Thanks Brian. Lots of good advice there!
> You mention Swift, and I'd say that is the language you should avoid when writing an AudioUnit.
Nope, I have no plans on using Swift to do that side of things. By coincidence, I believe it was Paul who pointed this out to me last on the list last year! So I know now not to do anything mission-critical in Swift. It works great for most everything else though, basically everything aside from rendering samples, or rendering audio.
> That's because some of your variables might be shared across all channels
Thanks for the tip. I think what I need to do will be a good simpler.

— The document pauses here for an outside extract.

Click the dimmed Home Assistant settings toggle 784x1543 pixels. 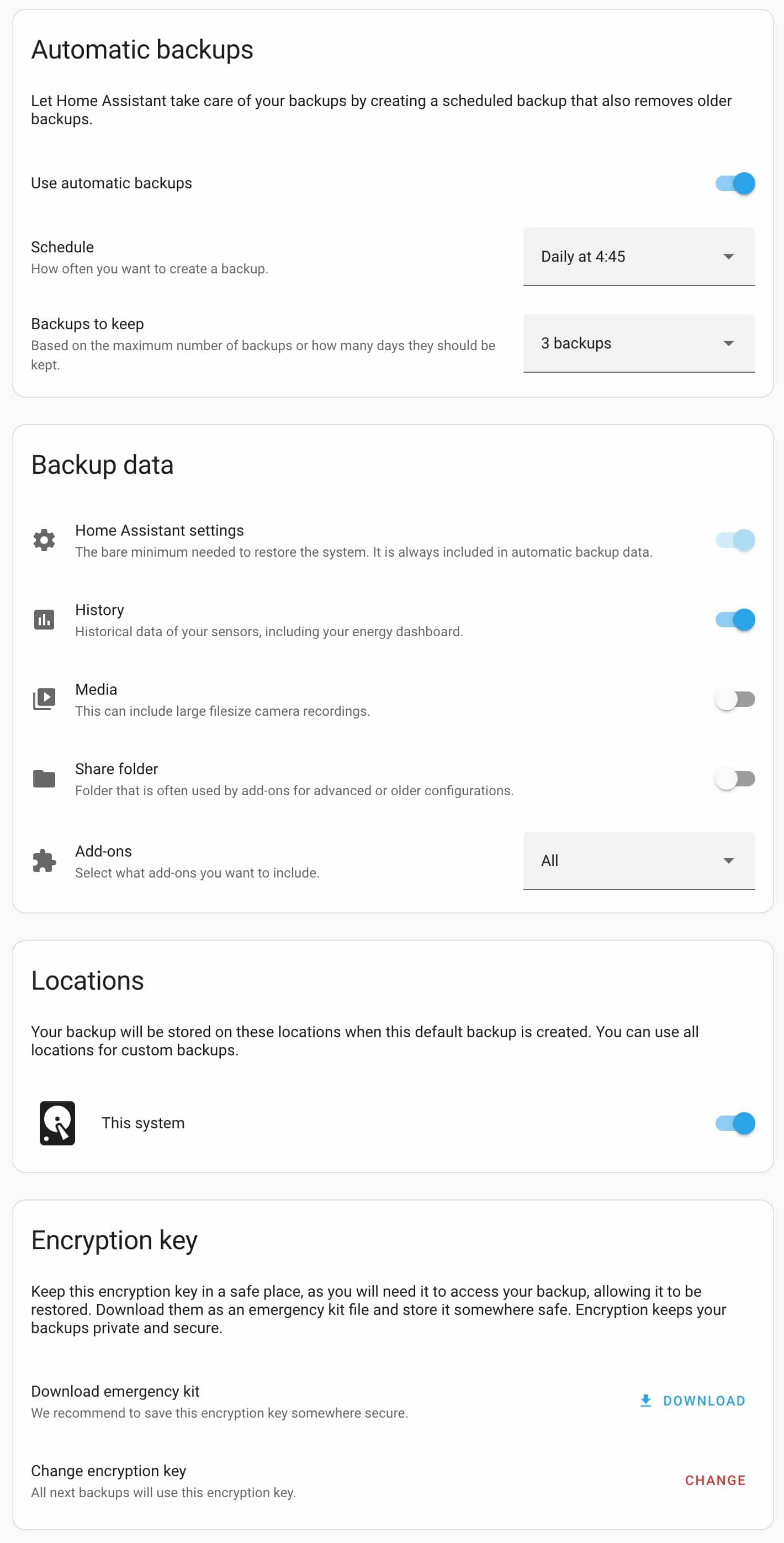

I'm hoping I can send all the settings I need (static information about pan and volume, pointers to my buffers, and information about where the buffers start and end) bundled together in a struct like one can do in a render callback.
> theoretically possible to write an AudioUnit in Objective C, but you'd need to be an expert on the language to avoid non-real-time aspects
Hrm, the Obj-C route appeals to me quite, even if I finish by porting back to C++. For starters, it's a good way to get familiar with Apple's AUBase.cpp class. It also means I can get started straight away, rather then take a day or two to figure to how to wrap C++ classes properly for Swift. Of course, if I can't keep it running long enough to even test, there's no point.
> I suggest that you look for more AudioUnit hosting examples
The basic hosting side isn't as wretched as I had expected. Yesterday I ported Apple's "CocoaAUHost" sample code to Swift. But I still haven't done anything that isn't streaming live to the mixer unit. I would like to find a simple overview of how to offline render 3+ discrete channels of audio, but I'm not sure there's much sample code out there that deals with something that specific.